En son olarak adı iyi bilinen, artık “klasik”lerden sayılan bir İtalyan’a gittik. Bir Cumartesi akşamı, vakit erken. Nişantaşı gibi kentin kalbi sayılan yerlerden birindeyiz. Kapıda karşılanıyorsunuz. Bu noktada küçük bir yorum (lütfen söylemek istediğim kötüye yorumlanmasın, amacımı aşmak istemem); misafirlerini karşılayan hanımefendinin mimiklerinde çok belirgin bir “kendine güven” hissediyorsunuz. İlk sözü, “yer ayırtmış mıydınız?”. Farkında mısınız, lüks, şık, kaliteli yerlerin zihnimizde yarattığı resimde bir değişim yaşıyoruz. Rezervasyon yaptırmak, biraz tavırlı ve mesafeli garsonlar, Türkçe karşılıkların yeralmadığı menüler, beğendirmek zorunda olunmadığınızı hissettiğiniz yer göstermeler... Haksızlık ediyor olabilirim ama rezervasyon yaptırmadan gelip, o garip “tınılı” soruyu duyduğum zamanlarda, kendimi habersiz misafirliğe gelen pişkin insanlar gibi hissediyorum. İçimden kendimi şöyle savunmak geliyor; siz bana nerenin “high” olduğunu şöyle net olarak tanımlayabilir misiniz? Bir yerin şıklık düzeyini hangi kriterlerle belirleyeceğiz. Dekorasyon mu?, Semt mi?, “In olması” mı? Hepsi biraz dediğinizi duyuyorum galiba. Peki servis? Ağırlamadaki profesyonel ilgi? Yemeğin malzemesindeki özgünlük, iddia ne olacak?

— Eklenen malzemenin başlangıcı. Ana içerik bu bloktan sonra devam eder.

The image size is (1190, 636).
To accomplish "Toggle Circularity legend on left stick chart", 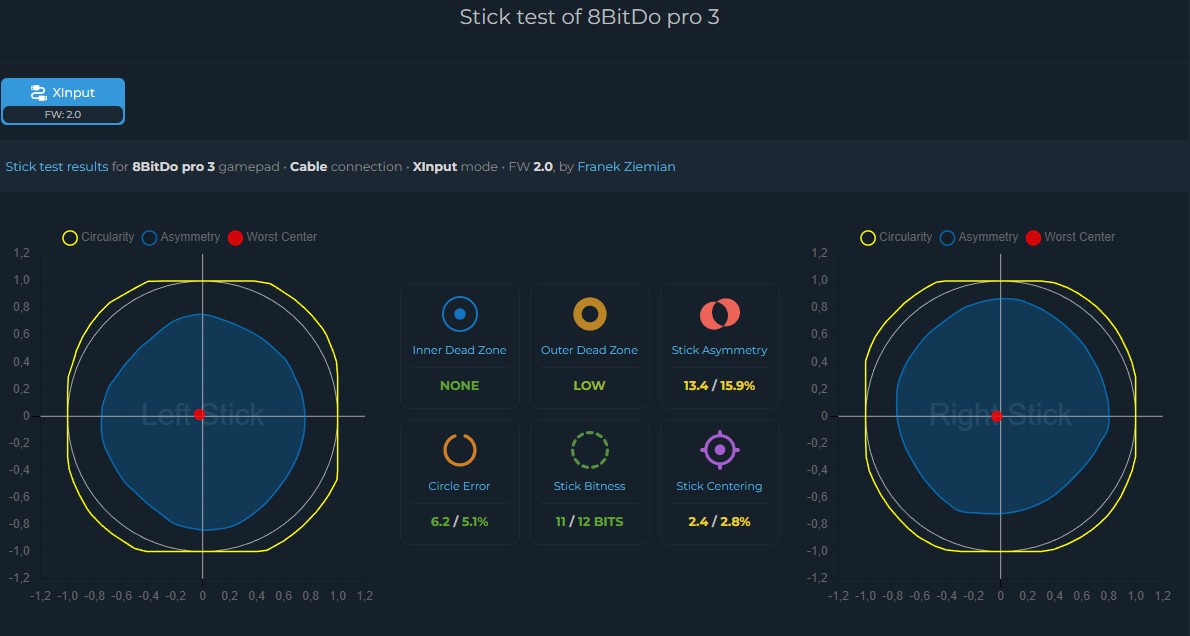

Bilirsiniz, bizim lokantaların kapısında damga gibi sınıfı yazar. Birgün gayet pahalı bir yerin kapısında “2.Sınıf” levhası görmüştüm de, sonradan bana vergi oyunları için böyle bir yola gidildiği izah edilmişti. Göründüğünden farklı olmanın sanalı da oluyor. Nasıl mı? Bir Batı ülkesinin lokantalarını düşünün. şıklık düzeyi olarak farklı seçenekleriniz vardır. Çok pahalı yerler azdır ve özeldir. Hatta bazılarında kıyafet şartı bile vardır. Sonra uçsuz bucaksız öteki seçenekler gelir. Her köşe başında karşınıza iyi bir yer çıkabilir; çoğunu bilmeden keşfedersiniz. Ama iyi olanların kendi aralarında bir iç dengesi vardır. En büyüklerin yerine “oynamazlar”. Dönelim çöplüğümüze. Kapısına 2. sınıf yazan yer, Devlet dahil, herkesin bildiği açık bir oyun oynuyor. Ortada, levhanın tuhaflığı dışında birşey yok. Ama Nişantaşı’nın tali bir caddesinde bir apartmanın altındaki İtalyan lokantası, hafif burnu havada, size çok özel bir yerde olduğunu hissettirmek istiyorsa, ben buna sanal imaj derim. İşin ilginç yanı bu koşulların gerekliliğini savunan görüş. Bu ortamın, müşterilerin kendilerini farklı hissetmelerine yaradığını ve hatta bir lokantanın hayatta kalmak için böyle yapmaya zorunlu olduğu iddialarını bazı sohbetlerimizde duymuşumdur. şayet öyle ise, biz lokantaya değil, tiyatroya gidiyoruz, oyuncularda bizzat bizleriz. Alan ve satan memnun olduğuna göre, bu da bizim lüks anlayışımız diyebilirsiniz.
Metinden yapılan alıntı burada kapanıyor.